Closed eightycc closed 1 year ago

eightycc commented 1 year ago

The RP2040 port lacks support for raw memory map access. Implementing the core memorymap module will provide access to RP2040 registers that are not otherwise available in CircuitPython, such as setting pad hysteresis. Let me know if this is desirable and I'll code a pull.

eightycc commented 1 year ago

The overall RP2 memory map is interesting, with different access rules and restrictions for various sections of the memory map.

Memory-mapped I/O register write accesses are uniformly treated as 32-bit writes that ignore the low-order 2 bits of the address. Therefore, write accesses to these areas of the address map need to be restricted to a size of 32 bits with natural alignment.

If a write access to a field narrower than 32 bits within an I/O register is desired, RP2 implements atomic set/clear/XOR access semantics. Each 4kB block of peripheral address space is aliased into the next three 4kB blocks of the address space. Depending on the 4kB block that is addressed, the write access semantics are normal, atomic XOR, atomic set, or atomic clear.

Additional methods may be added to support atomic write accesses to sub-fields within an I/O register.

tannewt commented 1 year ago

I'd love to see this support added and am happy to review. I don't think we'll need more for atomic access since there are separate registers at a different address for them. Let's start with the existing API.

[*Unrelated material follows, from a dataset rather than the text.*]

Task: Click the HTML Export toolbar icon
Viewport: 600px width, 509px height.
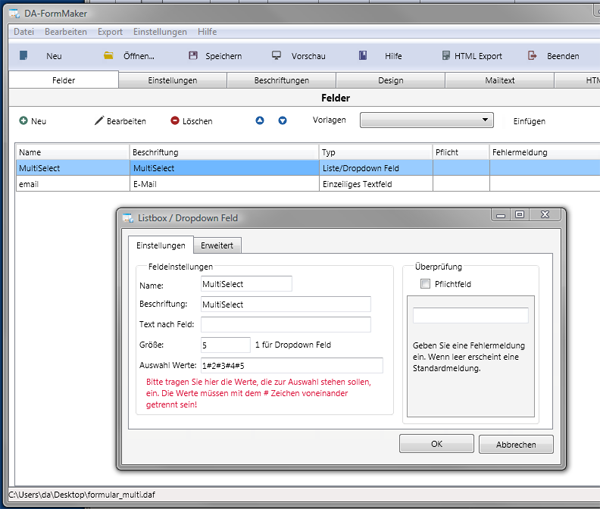Action: coord(441,56)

eightycc commented 1 year ago

OK, I'll stick with the existing API for now. Just thinking out loud about some might be nice tweaks.

At any rate, I will enforce alignment, write allowed, and size where required according to the RP2 address map area.

eightycc commented 1 year ago

Just a small taste of difficulty. The RP2 places IOPORT and Cortex-M0+ registers above the 2G line in its address map. As it is, memorymap.AddressRange() treats its start argument as a signed integer, so it will not accept an address above the 2G line. Digging deeper, unsigned integer argument interpretation and validation isn't implemented in runtime. This problem also affects the NRF53 series.